Jo took another mouthful of water. It had always seemed to her that Jack treated world events as so much nebulous energy randomly accruing enough density to matter, but as quickly dissipating, disappearing before blame could be assigned.
“Wouldn’t want anyone to repeat themselves,” she said.
“What are you doing here, Jo?”
She shifted her blue shawl to give her left arm more movement, which she brought from her lap to the table top, showing her hand as though she had nothing to hide.
“What are you doing tonight?”
Jack nodded to the living room. “I’ve got a date with a minister, a Jew, a poet and a naïve girl from Texas,” he said, referring to the characters from 1919.
“Dos Passos was a turncoat.”
“Really? And all this time I thought he was just open-minded.”
Jo felt the tension beginning to grow, and regretted her remark.
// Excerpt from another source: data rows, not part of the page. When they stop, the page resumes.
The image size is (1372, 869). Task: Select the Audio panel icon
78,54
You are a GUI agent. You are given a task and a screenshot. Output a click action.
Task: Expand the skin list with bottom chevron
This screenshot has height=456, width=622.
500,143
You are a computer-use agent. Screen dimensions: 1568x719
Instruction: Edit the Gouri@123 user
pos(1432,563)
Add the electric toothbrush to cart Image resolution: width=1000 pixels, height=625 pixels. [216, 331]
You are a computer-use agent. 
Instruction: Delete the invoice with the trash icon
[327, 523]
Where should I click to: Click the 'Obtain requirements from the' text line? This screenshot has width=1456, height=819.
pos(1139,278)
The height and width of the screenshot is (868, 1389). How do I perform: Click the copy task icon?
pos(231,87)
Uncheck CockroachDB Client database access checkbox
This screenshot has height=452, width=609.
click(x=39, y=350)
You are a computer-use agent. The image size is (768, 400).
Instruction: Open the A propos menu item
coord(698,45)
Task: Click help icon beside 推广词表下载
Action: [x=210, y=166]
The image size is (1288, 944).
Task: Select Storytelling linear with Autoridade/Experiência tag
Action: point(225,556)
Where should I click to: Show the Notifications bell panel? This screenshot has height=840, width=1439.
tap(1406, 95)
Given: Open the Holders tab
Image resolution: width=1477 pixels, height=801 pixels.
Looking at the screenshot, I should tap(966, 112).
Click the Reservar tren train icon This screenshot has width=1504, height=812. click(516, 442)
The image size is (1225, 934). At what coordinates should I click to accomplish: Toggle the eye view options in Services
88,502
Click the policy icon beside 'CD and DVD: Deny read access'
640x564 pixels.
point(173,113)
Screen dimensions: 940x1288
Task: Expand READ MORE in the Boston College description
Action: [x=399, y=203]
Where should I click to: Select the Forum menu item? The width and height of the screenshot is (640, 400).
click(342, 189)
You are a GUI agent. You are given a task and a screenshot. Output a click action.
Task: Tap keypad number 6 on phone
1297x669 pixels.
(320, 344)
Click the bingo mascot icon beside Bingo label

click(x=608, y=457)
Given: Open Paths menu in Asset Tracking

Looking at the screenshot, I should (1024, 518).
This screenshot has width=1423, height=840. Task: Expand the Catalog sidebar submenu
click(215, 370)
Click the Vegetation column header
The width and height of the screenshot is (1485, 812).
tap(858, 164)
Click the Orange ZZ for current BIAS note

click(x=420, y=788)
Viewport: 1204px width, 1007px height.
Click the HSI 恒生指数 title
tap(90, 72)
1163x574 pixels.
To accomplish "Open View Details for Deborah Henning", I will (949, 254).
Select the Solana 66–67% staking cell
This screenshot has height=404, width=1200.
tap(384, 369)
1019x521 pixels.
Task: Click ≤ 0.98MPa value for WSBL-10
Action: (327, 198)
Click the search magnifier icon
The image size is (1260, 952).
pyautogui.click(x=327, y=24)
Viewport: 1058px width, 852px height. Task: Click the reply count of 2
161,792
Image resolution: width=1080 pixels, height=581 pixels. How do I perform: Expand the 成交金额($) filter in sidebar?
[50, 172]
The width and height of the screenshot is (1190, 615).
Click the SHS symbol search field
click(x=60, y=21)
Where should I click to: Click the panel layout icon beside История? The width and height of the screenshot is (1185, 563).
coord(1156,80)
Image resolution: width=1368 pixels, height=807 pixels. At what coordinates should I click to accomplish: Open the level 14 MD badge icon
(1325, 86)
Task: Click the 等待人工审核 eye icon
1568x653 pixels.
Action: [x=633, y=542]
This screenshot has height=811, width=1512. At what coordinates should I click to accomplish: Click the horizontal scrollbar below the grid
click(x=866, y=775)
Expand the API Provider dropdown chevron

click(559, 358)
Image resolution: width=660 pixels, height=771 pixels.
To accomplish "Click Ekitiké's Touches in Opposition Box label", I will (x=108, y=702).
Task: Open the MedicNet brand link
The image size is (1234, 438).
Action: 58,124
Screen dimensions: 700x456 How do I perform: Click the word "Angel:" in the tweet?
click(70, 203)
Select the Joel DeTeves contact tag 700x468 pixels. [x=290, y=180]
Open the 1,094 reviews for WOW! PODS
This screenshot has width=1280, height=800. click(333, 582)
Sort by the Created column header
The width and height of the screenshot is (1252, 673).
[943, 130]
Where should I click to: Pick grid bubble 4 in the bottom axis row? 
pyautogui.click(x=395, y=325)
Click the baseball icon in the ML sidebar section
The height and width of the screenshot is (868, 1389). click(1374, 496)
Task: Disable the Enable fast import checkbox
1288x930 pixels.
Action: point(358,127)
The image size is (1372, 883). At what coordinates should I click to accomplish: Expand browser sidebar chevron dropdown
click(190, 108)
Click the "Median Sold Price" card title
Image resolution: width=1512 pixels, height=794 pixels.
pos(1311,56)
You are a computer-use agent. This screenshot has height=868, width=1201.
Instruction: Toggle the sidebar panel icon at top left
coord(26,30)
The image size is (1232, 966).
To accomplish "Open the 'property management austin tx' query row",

“There’s someone I want you to meet.”
Jack finished his water, got up and put his mug by the sink. He turned around and leaned against the counter, crossing his arms and giving Jo his profile.
“Well, I think the poet and the Jew will be okay with that,” he said. “It’s the minister and the girl I’m going to have to work on. They can be needy.”
Jack became sarcastic when he felt like he was under attack, and Jo took his joke as a sign that she should wrap things up. Micah had told her to leave if she felt it was going poorly, to cut the meeting short rather than damage their chances of success in the future. She stood.
“I’m sorry, Jack. Maybe I shouldn’t have come.”
“Uh-huh. Who’s this person you want me to meet?”
“He’s a good man. He’s… he’s a friend.”
“Friends are important. So this friend of yours, you want us to meet why?” Jack was now looking at her, his eyes dark and steady.
“He thinks, we think… We think you might be able to help him. Us.”
After a moment of silence, Jo moved toward the door and opened it, stirring up dust on the terracotta floor. “We’re staying in town,” she said. “In separate beds. Please, come by tonight and talk to him. He’s Seminole, Jack.”
Jack seemed to frown, but the light in the kitchen was low; she couldn’t be sure. She stepped through the door, and began to close it before putting her head back into the house and trying to smile. “It’s good to see you,” she said. It felt good to say something true.